Denis,
Regarding bit-exactness. 3. In most systems, the real load is taken by the floating point
units. The IEEE standard is important here for several
reasons.
- Floating point arithmetic is famously not associative. This
heavily restricts the optimisations which can be performed while
retaining bit-for-bit identical results. You either accept that
the answers can change, write your code very carefully to
pre-implement the optimisations, or go slow.
Non-associativity is a problem. It’s why these two pieces of code can give different results for the value sum
sumFirstPart = sum + x[I] for i = x.size/2 for (x.size - x.size/2) sumSecondPart = sumSecondPart + x[I]
Sum = sumFirstPart + sumSecondPart
The second code segment shows exactly what you want to do to perform the two partial sums in parallel. I believe that in some real world systems the decisions about parallelisation get made at run-time, depending on what the computer is doing at the time, and so different runs on identical data give rise to different results.

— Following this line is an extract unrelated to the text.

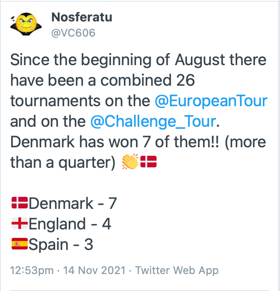Click the England - 4 line text
This screenshot has height=291, width=280.
[70, 224]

4. Getting bit-for-bit matching answers from consecutive runs is really difficult. Obviously, we need to seed our PRNGs consistently, but there are all sorts of internal code and optimisation issues that break things. This leads to real difficulty in verifying benchmark tests. Overlaid on this are sometimes genuine instabilities in important scientific codes. For example, global ocean models can be very hard to "spin up"; you need exactly the right initial conditions or the circulation never converges to that of the planet we know. This may not even be a problem in the models; perhaps the real equations of motion have multiple fixed points? There are similar difficulties in molecular dynamics around hydrogen bonding. Sadly, that is the case we care about most; it covers protein folding in hydrated systems.
The non-associativity of f.p. arithmetic is the cause of many problems. Is the repeatability problem you mention due to effects other than this?
Roger
|